No, fusion is totally separate from how one complex instruction (like cpuid
or lock add [mem], eax
) can decode to multiple uops.
The way the retirement stage figures out that all the uops for a single instruction have retired, and thus the instruction has retired, has nothing to do with fusion.
Macro-fusion decodes cmp/jcc or test/jcc into a single compare-and-branch uop. (Intel and AMD CPUs). The rest of the pipeline sees it purely as a single uop1 (except performance counters still count it as 2 instructions). This saves uop cache space, and bandwidth everywhere including decode. In some code, compare-and-branch makes up a significant fraction of the total instruction mix, like maybe 25%, so choosing to look for this fusion rather than other possible fusions like mov dst,src1
/ or dst,src2
makes sense.
Sandybridge-family can also macro-fuse some other ALU instructions with conditional branches, like add
/sub
or inc
/dec
+ JCC with some conditions. (x86_64 - Assembly - loop conditions and out of order)
Micro-fusion stores 2 uops from the same instruction together so they only take up 1 "slot" in the fused-domain parts of the pipeline. But they still have to dispatch separately to separate execution units. And in Intel Sandybridge-family, the RS (Reservation Station aka scheduler) is in the unfused domain, so they're even stored separately in the scheduler. (See Footnote 2 in my answer on Understanding the impact of lfence on a loop with two long dependency chains, for increasing lengths.)
P6 family had a fused-domain RS, as well as ROB, so micro-fusion helped increase the effective size of the out-of-order window there. But SnB-family reportedly simplified the uop format making it more compact, allowing larger RS sizes that are helpful all the time, not just for micro-fused instructions.
And Sandybridge family will "un-laminate" indexed addressing modes under some conditions, splitting them back into 2 separate uops in their own slots before issue/rename into the ROB in the out-of-order back end, so you lose the front-end issue/rename throughput benefit of micro-fusion. See Micro fusion and addressing modes
Both can happen at the same time
cmp [rdi], eax
jnz .target
The cmp/jcc can macro-fuse into a single cmp-and-branch ALU uop, and the load from [rdi]
can micro-fuse with that uop.
Failure to micro-fuse the cmp
does not prevent macro-fusion.
The limitations here are: RIP-relative + immediate can never micro-fuse, so cmp dword [static_data], 1
/ jnz
can macro-fuse but not micro-fuse.
A cmp
/jcc
on SnB-family (like cmp [rdi+rax], edx
/ jnz
) will macro and micro-fuse in the decoders, but the micro-fusion will un-laminate before the issue stage. (So it's 2 total uops in both the fused-domain and unfused-domain: load with an indexed addressing mode, and ALU cmp/jnz
).

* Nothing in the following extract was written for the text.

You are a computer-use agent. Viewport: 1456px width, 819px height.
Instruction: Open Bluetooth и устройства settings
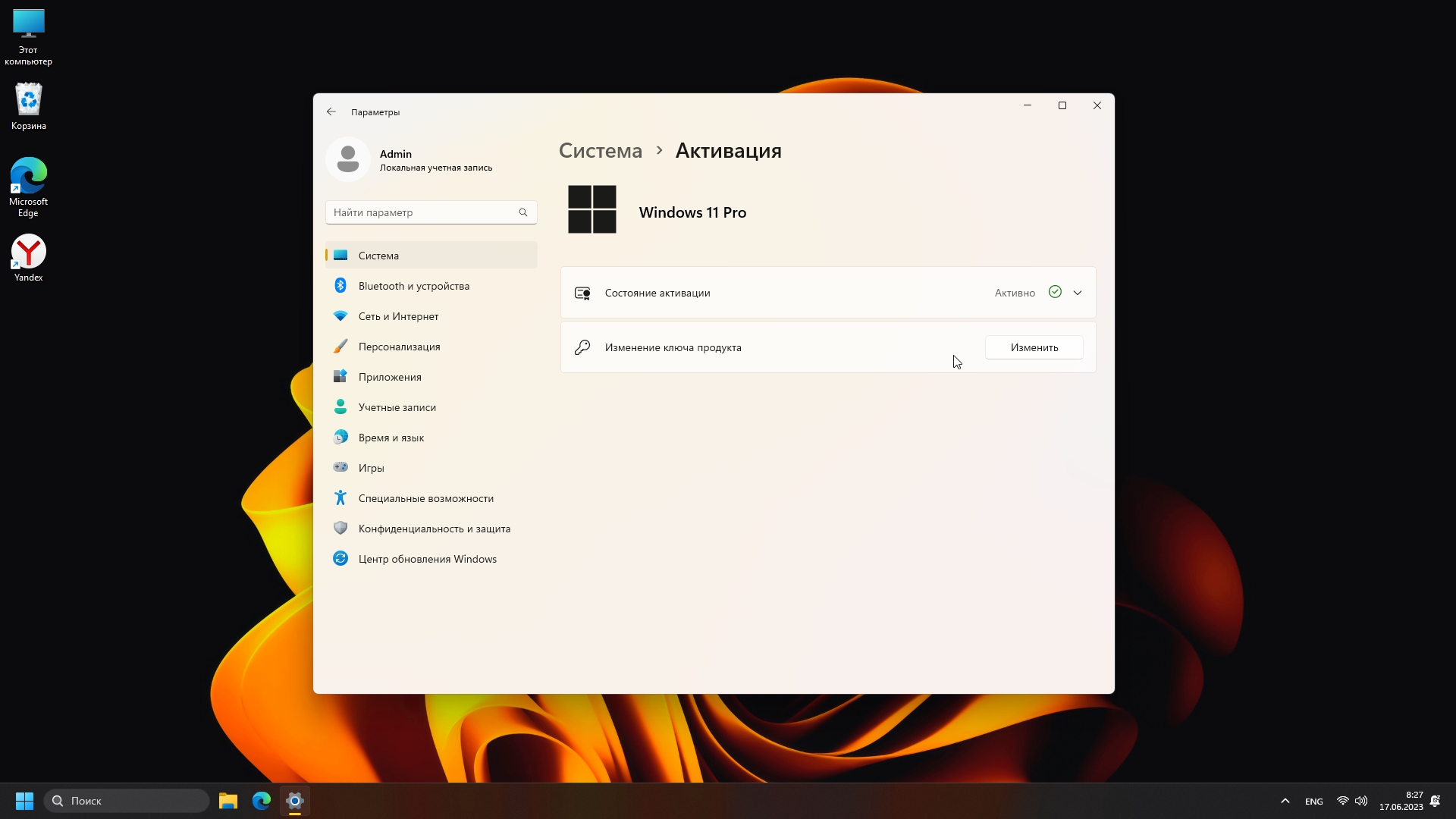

You can verify this with perf counters by putting a mov ecx, 1
in between the CMP and JCC vs. after, and note that uops_issued.any:u
and uops_executed.thread
both go up by 1 per loop iteration because we defeated macro-fusion. And micro-fusion behaved the same.
On Skylake, cmp dword [rdi], 0
/jnz
can't macro-fuse. (Only micro-fuse). I tested with a loop that contained some dummy mov ecx,1
instructions. Reordering so one of those mov
instructions split up the cmp/jcc
didn't change perf counters for fused-domain or unfused-domain uops.
But cmp [rdi],eax
/jnz
does macro- and micro-fuse. Reordering so a mov ecx,1
instruction separates CMP from JNZ does change perf counters (proving macro-fusion), and uops_executed is higher than uops_issued by 1 per iteration (proving micro-fusion).
cmp [rdi+rax], eax
/jne
only macro-fuses; not micro. (Well actually micro-fuses in decode but un-laminates before issue because of the indexed addressing mode, and it's not an RMW-register destination like sub eax, [rdi+rax]

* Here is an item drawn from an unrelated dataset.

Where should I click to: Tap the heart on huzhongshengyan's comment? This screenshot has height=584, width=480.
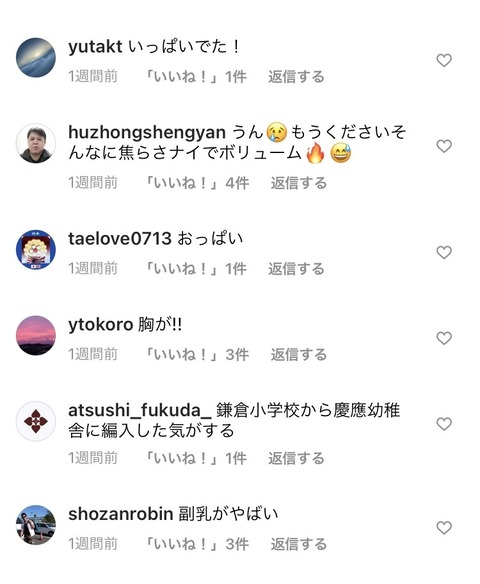(x=444, y=146)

that can keep indexed addressing modes micro-fused. That sub
with an indexed addressing mode does macro- and micro-fuse on SKL, and presumably Haswell).
(The cmp dword [rdi],0
does micro-fuse, though: uops_issued.any:u
is 1 lower than uops_executed.thread
, and the loop contains no nop
or other "eliminated" instructions, or any other memory instructions that could micro-fuse).
Some compilers (including GCC IIRC) prefer to use a separate load instruction and then compare+branch on a register. TODO: check whether gcc and clang's choices are optimal with immediate vs. register.
Micro-operations are those operations that can be executed in 1 clock cycle.
Not exactly. They take 1 "slot" in the pipeline, or in the ROB and RS that track them in the out-of-order back-end.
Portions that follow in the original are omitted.